The recognition of this common-sense principle, theoretically, would remand the darker doctrines of Christianity to such authority as the lower order of Biblical writings possess. The terrifying and torturing teachings of the New Testament are from obscure authors, or from the masters in their lower moods. The representations of a wrathful God, of an avenging Christ, of a hell of horrors, are found in such epistles as Second Thessalonians, whose authorship is uncertain; as Jude or Second Peter, about whose authorship and date we have only the probability that no apostle wrote them, and that they were written after the first, fresh inspiration had passed from the church. Rabbinical speculations and Greek superstitions show themselves at work in the Christian Church.[32] The unquestioned letters of Paul are sunny and sweet. In them we see the father of Christian Restorationism. If he knows anything of a dark side to the resurrection, as he shows elsewhere that he does, he leaves it in its own shadows; and in the height of this great argument of Corinthians brings to the front only the resurrection to life and joy. "Knowing the fear of the Lord we—persuade men."
The first epistle of John is true to its favorite symbol of the light. There are no clouds in it. The God revealed in the greatest writings of the greatest authors of the New Testament is Love. The Christ they picture is Christus Consolator. The full breath of inspiration opens only the upper register of notes. The voices of the soul are buoyant, joyous, hopeful.
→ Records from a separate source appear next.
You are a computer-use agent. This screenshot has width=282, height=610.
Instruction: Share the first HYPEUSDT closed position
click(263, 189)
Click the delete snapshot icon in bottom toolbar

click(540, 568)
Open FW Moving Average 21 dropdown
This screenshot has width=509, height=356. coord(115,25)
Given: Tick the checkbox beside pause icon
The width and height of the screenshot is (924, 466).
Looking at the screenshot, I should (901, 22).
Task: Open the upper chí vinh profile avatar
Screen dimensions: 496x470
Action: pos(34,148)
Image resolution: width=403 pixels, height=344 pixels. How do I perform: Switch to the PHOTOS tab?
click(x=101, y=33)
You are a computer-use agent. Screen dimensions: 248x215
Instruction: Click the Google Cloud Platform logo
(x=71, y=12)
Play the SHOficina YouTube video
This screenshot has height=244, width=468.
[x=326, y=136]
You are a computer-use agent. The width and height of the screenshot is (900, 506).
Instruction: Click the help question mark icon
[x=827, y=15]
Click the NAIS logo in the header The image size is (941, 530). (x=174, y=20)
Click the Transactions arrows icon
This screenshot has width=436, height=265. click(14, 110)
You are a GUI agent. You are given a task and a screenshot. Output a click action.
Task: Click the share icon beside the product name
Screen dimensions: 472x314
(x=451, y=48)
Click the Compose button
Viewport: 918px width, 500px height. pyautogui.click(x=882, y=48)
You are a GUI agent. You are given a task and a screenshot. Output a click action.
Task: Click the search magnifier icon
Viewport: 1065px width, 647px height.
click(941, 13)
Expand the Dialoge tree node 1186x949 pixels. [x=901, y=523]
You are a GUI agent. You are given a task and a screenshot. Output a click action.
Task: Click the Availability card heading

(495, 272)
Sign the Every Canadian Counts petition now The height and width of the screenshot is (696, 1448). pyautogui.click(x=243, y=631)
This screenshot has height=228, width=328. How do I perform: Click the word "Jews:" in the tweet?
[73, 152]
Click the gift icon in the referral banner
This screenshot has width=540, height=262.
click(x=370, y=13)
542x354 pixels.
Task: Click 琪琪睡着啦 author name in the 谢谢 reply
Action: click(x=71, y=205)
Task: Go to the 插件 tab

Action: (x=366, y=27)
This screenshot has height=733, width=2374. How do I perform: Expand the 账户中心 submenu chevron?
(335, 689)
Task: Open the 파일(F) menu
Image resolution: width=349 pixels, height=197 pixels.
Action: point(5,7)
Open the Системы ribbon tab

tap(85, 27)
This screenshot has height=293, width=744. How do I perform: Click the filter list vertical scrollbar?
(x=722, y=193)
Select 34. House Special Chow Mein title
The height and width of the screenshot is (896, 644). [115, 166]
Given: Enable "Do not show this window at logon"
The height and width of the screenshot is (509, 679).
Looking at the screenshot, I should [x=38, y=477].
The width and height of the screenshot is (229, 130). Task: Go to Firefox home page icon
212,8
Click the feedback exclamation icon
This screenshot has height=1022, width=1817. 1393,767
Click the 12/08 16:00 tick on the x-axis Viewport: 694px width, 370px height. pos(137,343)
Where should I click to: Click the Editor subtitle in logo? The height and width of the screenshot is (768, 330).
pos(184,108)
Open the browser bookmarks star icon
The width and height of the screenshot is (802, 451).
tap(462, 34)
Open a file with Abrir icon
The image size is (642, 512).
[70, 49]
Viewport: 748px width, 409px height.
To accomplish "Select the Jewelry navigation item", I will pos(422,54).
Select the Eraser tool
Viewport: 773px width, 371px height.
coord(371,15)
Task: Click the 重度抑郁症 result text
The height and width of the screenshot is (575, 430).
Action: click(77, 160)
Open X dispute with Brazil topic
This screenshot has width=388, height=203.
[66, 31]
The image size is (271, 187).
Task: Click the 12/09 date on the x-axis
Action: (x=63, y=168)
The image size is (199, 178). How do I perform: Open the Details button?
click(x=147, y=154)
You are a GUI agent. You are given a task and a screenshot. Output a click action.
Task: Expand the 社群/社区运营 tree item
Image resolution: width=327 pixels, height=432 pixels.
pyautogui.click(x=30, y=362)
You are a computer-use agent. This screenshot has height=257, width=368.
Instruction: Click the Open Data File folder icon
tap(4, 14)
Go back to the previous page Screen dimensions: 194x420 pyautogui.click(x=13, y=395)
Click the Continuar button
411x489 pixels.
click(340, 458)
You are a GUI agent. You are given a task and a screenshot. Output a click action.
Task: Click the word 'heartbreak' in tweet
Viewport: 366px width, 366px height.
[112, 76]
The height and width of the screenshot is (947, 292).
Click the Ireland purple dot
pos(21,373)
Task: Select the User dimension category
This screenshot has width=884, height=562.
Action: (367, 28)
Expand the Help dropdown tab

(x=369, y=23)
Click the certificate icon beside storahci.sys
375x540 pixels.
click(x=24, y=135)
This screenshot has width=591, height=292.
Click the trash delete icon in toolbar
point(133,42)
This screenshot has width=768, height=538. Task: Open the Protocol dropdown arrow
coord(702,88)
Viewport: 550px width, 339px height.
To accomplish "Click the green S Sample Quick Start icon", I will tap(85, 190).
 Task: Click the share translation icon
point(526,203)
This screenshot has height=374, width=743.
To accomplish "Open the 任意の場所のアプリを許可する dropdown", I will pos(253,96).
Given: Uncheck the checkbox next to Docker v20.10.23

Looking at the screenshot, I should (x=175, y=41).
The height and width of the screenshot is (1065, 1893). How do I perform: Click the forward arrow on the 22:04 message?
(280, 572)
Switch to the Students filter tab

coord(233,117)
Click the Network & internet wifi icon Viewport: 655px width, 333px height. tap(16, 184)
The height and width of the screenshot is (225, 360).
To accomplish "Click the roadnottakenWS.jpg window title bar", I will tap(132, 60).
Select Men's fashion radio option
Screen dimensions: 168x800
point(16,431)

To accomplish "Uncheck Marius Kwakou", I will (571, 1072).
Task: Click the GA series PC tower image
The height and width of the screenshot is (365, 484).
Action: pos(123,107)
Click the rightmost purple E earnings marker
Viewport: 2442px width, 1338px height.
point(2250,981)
If you are willing to follow the most inspired writers, in their most inspired moods, up into the heights whither the divine afflatus bore them, you will mount above the cloud-level, and leave to those who lag after feebler guides on the lower ranges of truth, the chill mists that eat into the soul, while you rejoice in the light.
VI.
It is a wrong use of the Bible to manufacture cut of it any one uniform, system, of theology, as the fixed and final form of thought in which religion is to live.
Let me define these contrasting terms, so commonly confounded. Religion is man's perception of the Power in whom we live and move and have our being, and his emotion towards this power. Theology is man's conception of this Power, and his thought defined and formulated.